There are some things we should do ourselves and there are things that we should farm out to others. When I was younger it made sense for me to do the manual labor and use sweat equity to increase the value to my home. As I’ve gotten older, many of the things that I used to do myself I now prefer to turn over to professionals. These include many jobs requiring power tools and almost everything that requires working at altitude. I like my fingers as well as my other bones, and keeping them intact is a priority these days, thank you very much.

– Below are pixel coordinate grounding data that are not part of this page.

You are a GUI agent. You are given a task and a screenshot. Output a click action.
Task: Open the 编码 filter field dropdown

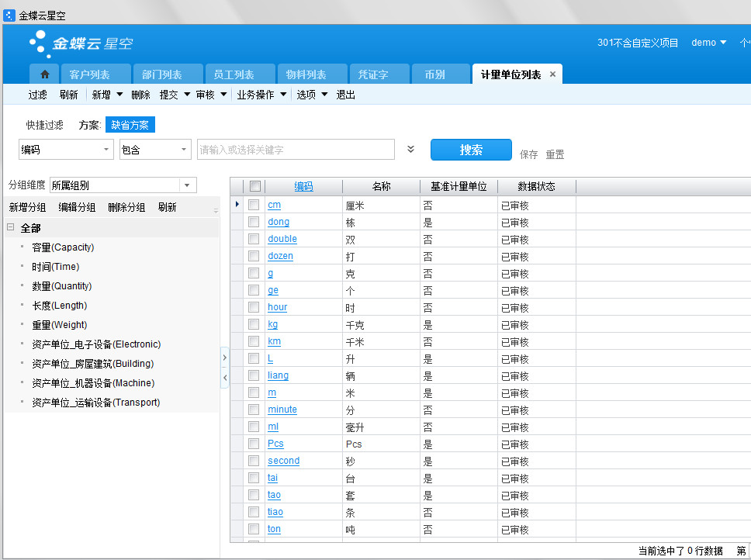point(106,150)
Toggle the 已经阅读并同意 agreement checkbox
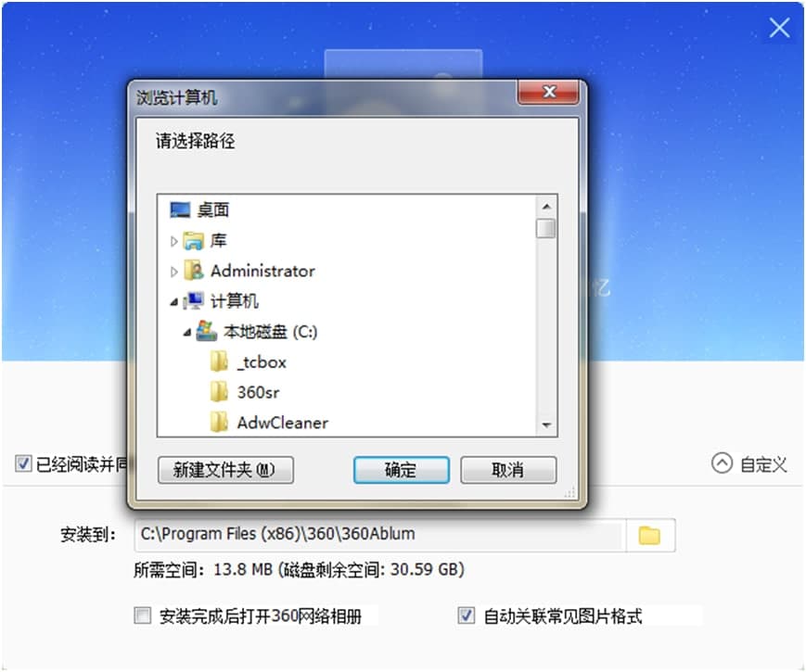Image resolution: width=806 pixels, height=672 pixels. [22, 463]
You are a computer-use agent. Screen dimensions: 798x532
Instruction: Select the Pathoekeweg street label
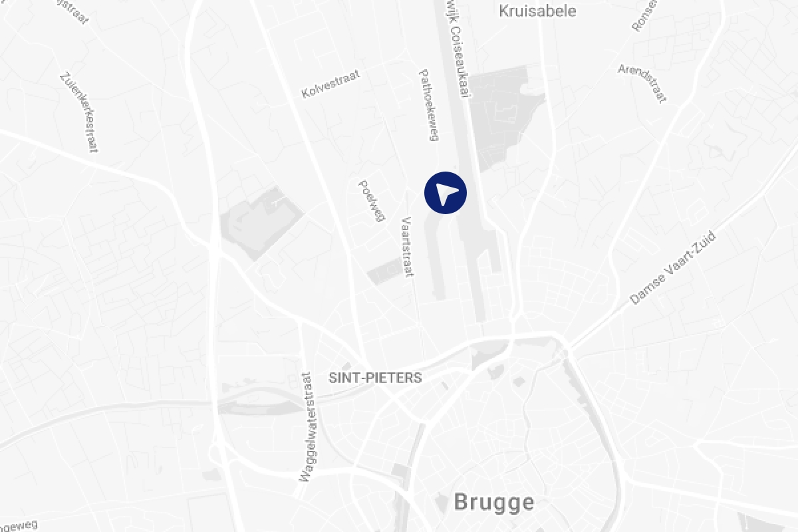tap(430, 105)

I used to love working with power tools, but there comes a time when you realize that you can do 3 other tasks in the time it takes to drag out the saw horses, electrical extension cord, circular saw, safety goggles, and wood. Then there’s the fact that the bifocals don’t really help to see what you’re working on – it’s either too close or too far away. Add to that the other 27 other tasks you could do in the time that you spend waiting in the emergency department to get stitches, x-rayed, etc. and it makes good economic sense. It’s also what we call – “An easy decision.”
Some things, though, are best done by one’s self because they express that essence that makes each of us unique. I spent a lot of time photoshopping pictures from my daughter’s soccer games. No – I’m not airbrushing team members, but sports photos can’t always be composed properly in the camera since there’s little time to get the shot, so cropping makes for a much better photo. Then of course there is the reality that all 12 year old girls don’t have the exact same skin tone. They tend to vary from black through several shades of brown to basic Caucasian to blonde oh-so-pale with freckles. I tend to balance the skin tone to best suit the girl with control of the ball. This is the type of thing best done personally.

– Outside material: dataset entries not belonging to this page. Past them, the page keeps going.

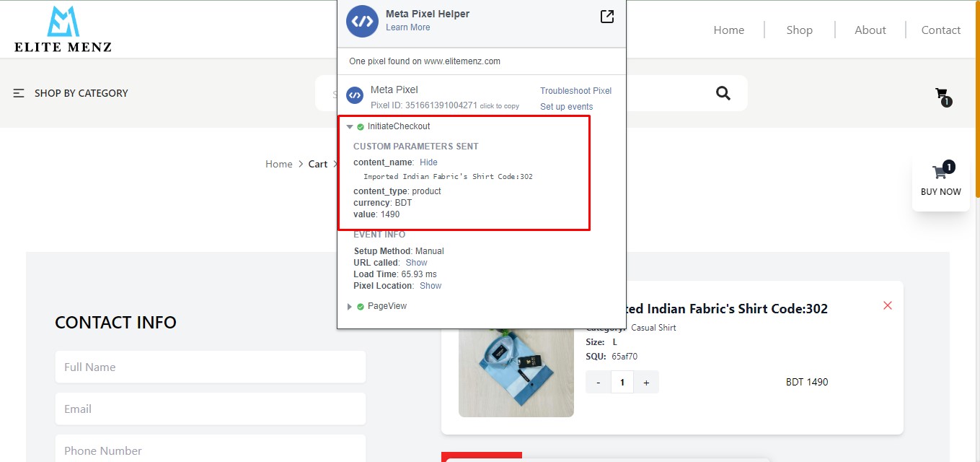Open the header shopping cart icon
980x462 pixels.
(x=942, y=95)
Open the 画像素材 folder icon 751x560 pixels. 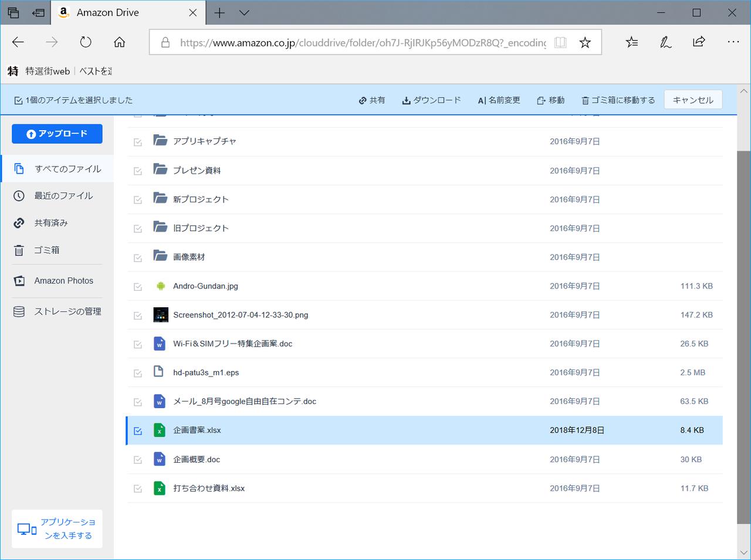point(160,256)
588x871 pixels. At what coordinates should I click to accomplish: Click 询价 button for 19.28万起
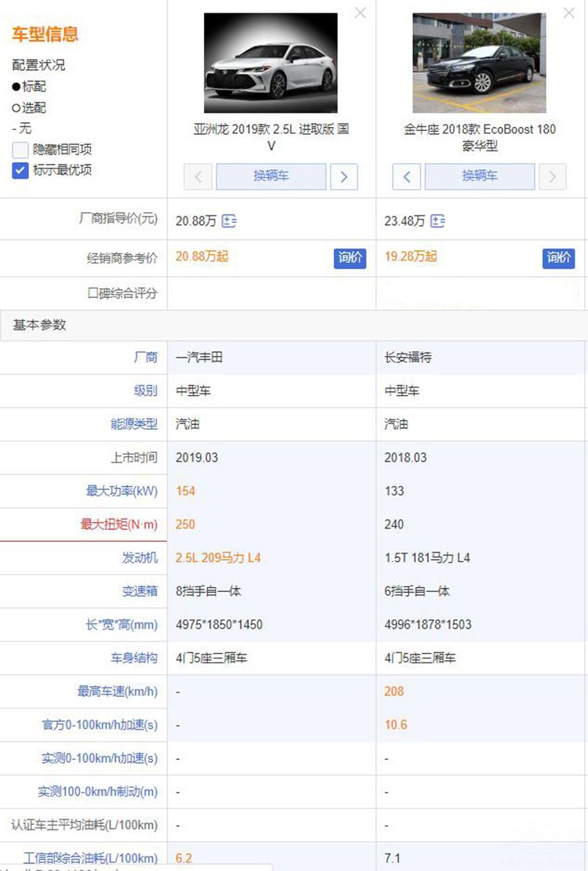[558, 258]
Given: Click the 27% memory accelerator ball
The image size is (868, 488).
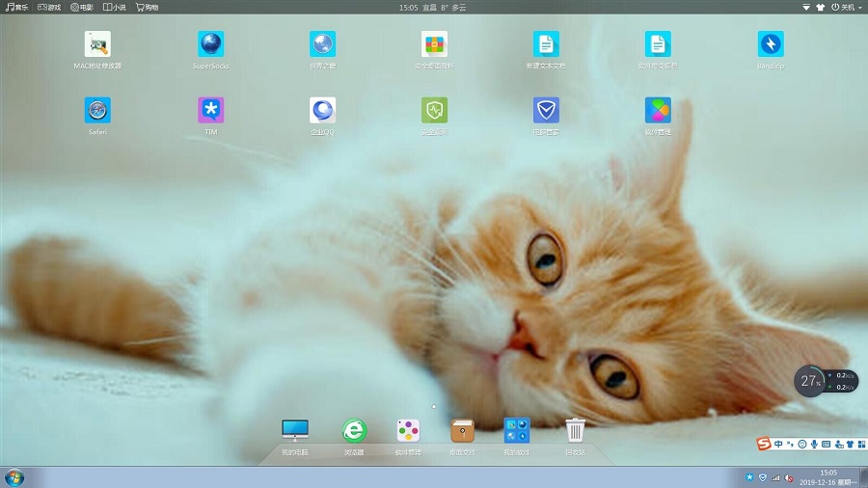Looking at the screenshot, I should point(809,381).
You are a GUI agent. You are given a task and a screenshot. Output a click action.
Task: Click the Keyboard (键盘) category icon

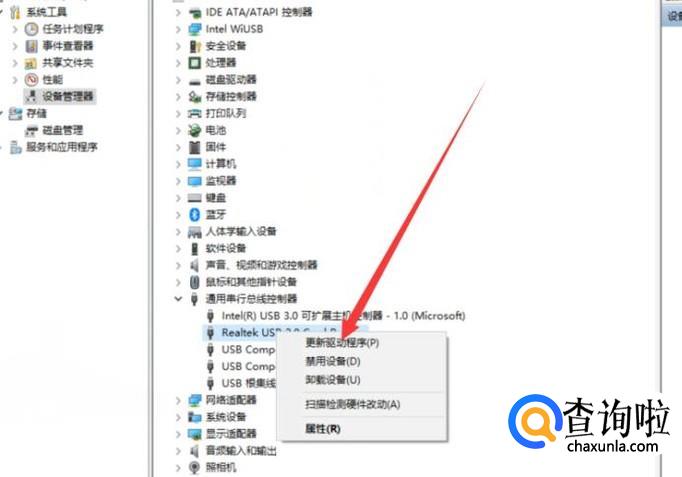pyautogui.click(x=194, y=198)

I’ve been planning for a long time on making my own QSL* cards. In ham radio parlance “QSL?” means “Can you confirm contact?” and QSL translates to “I confirm contact.” It has been traditional to exchange QSL cards after making a contact as proof of the encounter. While many hams now use electronic QSL cards, I don’t have a lot of time for radio operating, so I don’t make as many contacts as I’d like; as such, a real 3 1/2″ x 5″ postcard type QSL card is more fun.
This coming weekend I hope to take time to finalize the design of the QSL card I’ve been working on for about a year. In fairness, let’s just say I started the project about a year ago. Since this represents me to someone with whom I’ve shared a conversation but never met face-to-face I’ve decided that it should be made by me rather than printed by a professional. The trick is getting enough time while I’m in the mood to finish this project.
It’s on my list for this weekend. Wish me luck.
* “Q” codes are three letter abbreviations beginning with the letter Q and not followed by a U used as shorthand in amateur radio. These hearken back to the days when amateur radio communications – like all radio communications – was conducted using Morse Code. Abbreviations and Q codes make life easier when you’re communicating at roughly 5 – 30 words per minute.